WHAT TO DO:
Please reproduce all of the material below verbatim, line for line.

----- MATERIAL SUPPLIED -----

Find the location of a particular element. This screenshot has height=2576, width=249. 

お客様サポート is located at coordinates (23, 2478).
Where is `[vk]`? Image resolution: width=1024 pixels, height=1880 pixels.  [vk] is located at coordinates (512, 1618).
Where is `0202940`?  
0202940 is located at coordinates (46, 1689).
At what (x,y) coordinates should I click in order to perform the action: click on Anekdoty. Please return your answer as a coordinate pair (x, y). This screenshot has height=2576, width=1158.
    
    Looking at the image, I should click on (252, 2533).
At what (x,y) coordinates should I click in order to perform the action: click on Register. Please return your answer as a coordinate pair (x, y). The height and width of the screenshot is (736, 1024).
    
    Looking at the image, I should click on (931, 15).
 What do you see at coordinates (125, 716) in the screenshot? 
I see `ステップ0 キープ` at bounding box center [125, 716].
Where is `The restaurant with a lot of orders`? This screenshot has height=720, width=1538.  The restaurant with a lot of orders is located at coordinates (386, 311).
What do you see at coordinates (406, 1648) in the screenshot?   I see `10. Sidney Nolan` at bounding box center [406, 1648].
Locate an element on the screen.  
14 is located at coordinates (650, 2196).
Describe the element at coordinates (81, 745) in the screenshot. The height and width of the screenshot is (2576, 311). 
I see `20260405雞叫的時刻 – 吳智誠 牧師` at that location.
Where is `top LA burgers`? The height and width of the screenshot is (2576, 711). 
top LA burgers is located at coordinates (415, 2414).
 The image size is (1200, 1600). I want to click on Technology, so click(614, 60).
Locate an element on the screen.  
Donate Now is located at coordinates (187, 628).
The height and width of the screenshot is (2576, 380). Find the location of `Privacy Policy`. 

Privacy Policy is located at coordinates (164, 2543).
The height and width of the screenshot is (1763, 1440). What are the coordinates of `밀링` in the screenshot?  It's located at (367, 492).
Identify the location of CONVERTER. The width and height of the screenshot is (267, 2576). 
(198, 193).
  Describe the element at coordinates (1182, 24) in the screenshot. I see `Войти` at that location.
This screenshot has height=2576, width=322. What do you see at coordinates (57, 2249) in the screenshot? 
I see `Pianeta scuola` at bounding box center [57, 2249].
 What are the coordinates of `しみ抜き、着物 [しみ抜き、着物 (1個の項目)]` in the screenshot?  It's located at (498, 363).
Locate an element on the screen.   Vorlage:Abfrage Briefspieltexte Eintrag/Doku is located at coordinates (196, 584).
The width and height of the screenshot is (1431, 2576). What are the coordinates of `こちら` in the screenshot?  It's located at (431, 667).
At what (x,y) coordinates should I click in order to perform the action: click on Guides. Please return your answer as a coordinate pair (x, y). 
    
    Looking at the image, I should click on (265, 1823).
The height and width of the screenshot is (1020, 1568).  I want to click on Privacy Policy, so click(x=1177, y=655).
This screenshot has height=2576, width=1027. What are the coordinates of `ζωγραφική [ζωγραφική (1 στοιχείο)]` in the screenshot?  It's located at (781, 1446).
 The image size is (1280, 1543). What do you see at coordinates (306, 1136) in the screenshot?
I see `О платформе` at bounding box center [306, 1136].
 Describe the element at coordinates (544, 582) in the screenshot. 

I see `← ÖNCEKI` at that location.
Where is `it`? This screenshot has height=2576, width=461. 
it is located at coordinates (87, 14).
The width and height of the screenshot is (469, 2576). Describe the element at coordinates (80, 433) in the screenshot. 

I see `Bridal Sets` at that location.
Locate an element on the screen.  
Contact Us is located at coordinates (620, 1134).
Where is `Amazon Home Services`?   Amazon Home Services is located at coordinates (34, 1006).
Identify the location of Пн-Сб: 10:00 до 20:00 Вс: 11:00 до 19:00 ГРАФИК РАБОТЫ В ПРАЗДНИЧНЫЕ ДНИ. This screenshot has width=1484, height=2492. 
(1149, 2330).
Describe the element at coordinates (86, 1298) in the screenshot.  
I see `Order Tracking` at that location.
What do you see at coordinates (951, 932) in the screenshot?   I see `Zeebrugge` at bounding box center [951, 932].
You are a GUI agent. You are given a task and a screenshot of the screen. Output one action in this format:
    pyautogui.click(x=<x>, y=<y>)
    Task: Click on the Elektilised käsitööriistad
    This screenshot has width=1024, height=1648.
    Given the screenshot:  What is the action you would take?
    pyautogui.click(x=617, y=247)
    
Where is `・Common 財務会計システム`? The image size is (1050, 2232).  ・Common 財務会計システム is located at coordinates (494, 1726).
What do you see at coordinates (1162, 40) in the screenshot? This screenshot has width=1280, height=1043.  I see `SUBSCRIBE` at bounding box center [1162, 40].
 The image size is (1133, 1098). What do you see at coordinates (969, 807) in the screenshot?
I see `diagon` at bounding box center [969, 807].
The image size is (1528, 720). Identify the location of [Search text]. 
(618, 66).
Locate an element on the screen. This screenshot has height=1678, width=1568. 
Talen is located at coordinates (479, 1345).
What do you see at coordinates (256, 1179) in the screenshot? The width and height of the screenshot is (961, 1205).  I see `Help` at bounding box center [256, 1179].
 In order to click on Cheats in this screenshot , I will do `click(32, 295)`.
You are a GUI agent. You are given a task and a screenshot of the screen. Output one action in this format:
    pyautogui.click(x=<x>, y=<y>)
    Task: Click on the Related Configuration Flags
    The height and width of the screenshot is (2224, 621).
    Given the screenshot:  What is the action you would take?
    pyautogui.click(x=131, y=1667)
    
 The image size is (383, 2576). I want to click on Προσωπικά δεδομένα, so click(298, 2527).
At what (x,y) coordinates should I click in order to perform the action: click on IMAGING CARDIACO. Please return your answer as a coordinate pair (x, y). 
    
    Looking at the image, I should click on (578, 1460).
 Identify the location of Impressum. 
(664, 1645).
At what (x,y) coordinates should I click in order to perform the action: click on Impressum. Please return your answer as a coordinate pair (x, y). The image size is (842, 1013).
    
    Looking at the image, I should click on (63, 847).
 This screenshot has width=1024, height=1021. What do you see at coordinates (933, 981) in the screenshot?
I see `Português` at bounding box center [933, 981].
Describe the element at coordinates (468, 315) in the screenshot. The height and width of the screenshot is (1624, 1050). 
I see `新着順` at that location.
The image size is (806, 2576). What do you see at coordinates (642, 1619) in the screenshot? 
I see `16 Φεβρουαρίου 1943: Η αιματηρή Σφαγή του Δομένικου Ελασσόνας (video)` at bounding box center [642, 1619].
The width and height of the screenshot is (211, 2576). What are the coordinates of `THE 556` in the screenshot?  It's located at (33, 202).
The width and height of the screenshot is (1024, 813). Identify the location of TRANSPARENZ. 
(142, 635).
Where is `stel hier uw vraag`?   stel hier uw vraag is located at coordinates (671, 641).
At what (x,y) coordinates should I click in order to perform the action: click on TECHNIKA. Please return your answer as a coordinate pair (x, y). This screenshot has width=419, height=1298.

-----

WRITTEN SOLUTION:
Find the location of a particular element. This screenshot has height=2576, width=249. 

お客様サポート is located at coordinates (23, 2478).
Where is `[vk]`? Image resolution: width=1024 pixels, height=1880 pixels.  [vk] is located at coordinates (512, 1618).
Where is `0202940`?  
0202940 is located at coordinates (46, 1689).
At what (x,y) coordinates should I click in order to perform the action: click on Anekdoty. Please return your answer as a coordinate pair (x, y). This screenshot has height=2576, width=1158.
    
    Looking at the image, I should click on (252, 2533).
At what (x,y) coordinates should I click in order to perform the action: click on Register. Please return your answer as a coordinate pair (x, y). The height and width of the screenshot is (736, 1024).
    
    Looking at the image, I should click on (931, 15).
 What do you see at coordinates (125, 716) in the screenshot? 
I see `ステップ0 キープ` at bounding box center [125, 716].
Where is `The restaurant with a lot of orders`? This screenshot has height=720, width=1538.  The restaurant with a lot of orders is located at coordinates (386, 311).
What do you see at coordinates (406, 1648) in the screenshot?   I see `10. Sidney Nolan` at bounding box center [406, 1648].
Locate an element on the screen.  
14 is located at coordinates (650, 2196).
Describe the element at coordinates (81, 745) in the screenshot. The height and width of the screenshot is (2576, 311). 
I see `20260405雞叫的時刻 – 吳智誠 牧師` at that location.
Where is `top LA burgers`? The height and width of the screenshot is (2576, 711). 
top LA burgers is located at coordinates (415, 2414).
 The image size is (1200, 1600). I want to click on Technology, so click(614, 60).
Locate an element on the screen.  
Donate Now is located at coordinates (187, 628).
The height and width of the screenshot is (2576, 380). Find the location of `Privacy Policy`. 

Privacy Policy is located at coordinates (164, 2543).
The height and width of the screenshot is (1763, 1440). What are the coordinates of `밀링` in the screenshot?  It's located at (367, 492).
Identify the location of CONVERTER. The width and height of the screenshot is (267, 2576). 
(198, 193).
  Describe the element at coordinates (1182, 24) in the screenshot. I see `Войти` at that location.
This screenshot has height=2576, width=322. What do you see at coordinates (57, 2249) in the screenshot? 
I see `Pianeta scuola` at bounding box center [57, 2249].
 What are the coordinates of `しみ抜き、着物 [しみ抜き、着物 (1個の項目)]` in the screenshot?  It's located at (498, 363).
Locate an element on the screen.   Vorlage:Abfrage Briefspieltexte Eintrag/Doku is located at coordinates (196, 584).
The width and height of the screenshot is (1431, 2576). What are the coordinates of `こちら` in the screenshot?  It's located at (431, 667).
At what (x,y) coordinates should I click in order to perform the action: click on Guides. Please return your answer as a coordinate pair (x, y). 
    
    Looking at the image, I should click on (265, 1823).
The height and width of the screenshot is (1020, 1568).  I want to click on Privacy Policy, so click(x=1177, y=655).
This screenshot has height=2576, width=1027. What are the coordinates of `ζωγραφική [ζωγραφική (1 στοιχείο)]` in the screenshot?  It's located at (781, 1446).
 The image size is (1280, 1543). What do you see at coordinates (306, 1136) in the screenshot?
I see `О платформе` at bounding box center [306, 1136].
 Describe the element at coordinates (544, 582) in the screenshot. 

I see `← ÖNCEKI` at that location.
Where is `it`? This screenshot has height=2576, width=461. 
it is located at coordinates (87, 14).
The width and height of the screenshot is (469, 2576). Describe the element at coordinates (80, 433) in the screenshot. 

I see `Bridal Sets` at that location.
Locate an element on the screen.  
Contact Us is located at coordinates (620, 1134).
Where is `Amazon Home Services`?   Amazon Home Services is located at coordinates (34, 1006).
Identify the location of Пн-Сб: 10:00 до 20:00 Вс: 11:00 до 19:00 ГРАФИК РАБОТЫ В ПРАЗДНИЧНЫЕ ДНИ. This screenshot has width=1484, height=2492. 
(1149, 2330).
Describe the element at coordinates (86, 1298) in the screenshot.  
I see `Order Tracking` at that location.
What do you see at coordinates (951, 932) in the screenshot?   I see `Zeebrugge` at bounding box center [951, 932].
You are a GUI agent. You are given a task and a screenshot of the screen. Output one action in this format:
    pyautogui.click(x=<x>, y=<y>)
    Task: Click on the Elektilised käsitööriistad
    This screenshot has width=1024, height=1648.
    Given the screenshot:  What is the action you would take?
    pyautogui.click(x=617, y=247)
    
Where is `・Common 財務会計システム`? The image size is (1050, 2232).  ・Common 財務会計システム is located at coordinates (494, 1726).
What do you see at coordinates (1162, 40) in the screenshot? This screenshot has width=1280, height=1043.  I see `SUBSCRIBE` at bounding box center [1162, 40].
 The image size is (1133, 1098). What do you see at coordinates (969, 807) in the screenshot?
I see `diagon` at bounding box center [969, 807].
The image size is (1528, 720). Identify the location of [Search text]. 
(618, 66).
Locate an element on the screen. This screenshot has height=1678, width=1568. 
Talen is located at coordinates (479, 1345).
What do you see at coordinates (256, 1179) in the screenshot? The width and height of the screenshot is (961, 1205).  I see `Help` at bounding box center [256, 1179].
 In order to click on Cheats in this screenshot , I will do `click(32, 295)`.
You are a GUI agent. You are given a task and a screenshot of the screen. Output one action in this format:
    pyautogui.click(x=<x>, y=<y>)
    Task: Click on the Related Configuration Flags
    The height and width of the screenshot is (2224, 621).
    Given the screenshot:  What is the action you would take?
    pyautogui.click(x=131, y=1667)
    
 The image size is (383, 2576). I want to click on Προσωπικά δεδομένα, so click(298, 2527).
At what (x,y) coordinates should I click in order to perform the action: click on IMAGING CARDIACO. Please return your answer as a coordinate pair (x, y). 
    
    Looking at the image, I should click on (578, 1460).
 Identify the location of Impressum. 
(664, 1645).
At what (x,y) coordinates should I click in order to perform the action: click on Impressum. Please return your answer as a coordinate pair (x, y). The image size is (842, 1013).
    
    Looking at the image, I should click on (63, 847).
 This screenshot has width=1024, height=1021. What do you see at coordinates (933, 981) in the screenshot?
I see `Português` at bounding box center [933, 981].
Describe the element at coordinates (468, 315) in the screenshot. The height and width of the screenshot is (1624, 1050). 
I see `新着順` at that location.
The image size is (806, 2576). What do you see at coordinates (642, 1619) in the screenshot? 
I see `16 Φεβρουαρίου 1943: Η αιματηρή Σφαγή του Δομένικου Ελασσόνας (video)` at bounding box center [642, 1619].
The width and height of the screenshot is (211, 2576). What are the coordinates of `THE 556` in the screenshot?  It's located at (33, 202).
The width and height of the screenshot is (1024, 813). Identify the location of TRANSPARENZ. 
(142, 635).
Where is `stel hier uw vraag`?   stel hier uw vraag is located at coordinates (671, 641).
At what (x,y) coordinates should I click in order to perform the action: click on TECHNIKA. Please return your answer as a coordinate pair (x, y). This screenshot has width=419, height=1298.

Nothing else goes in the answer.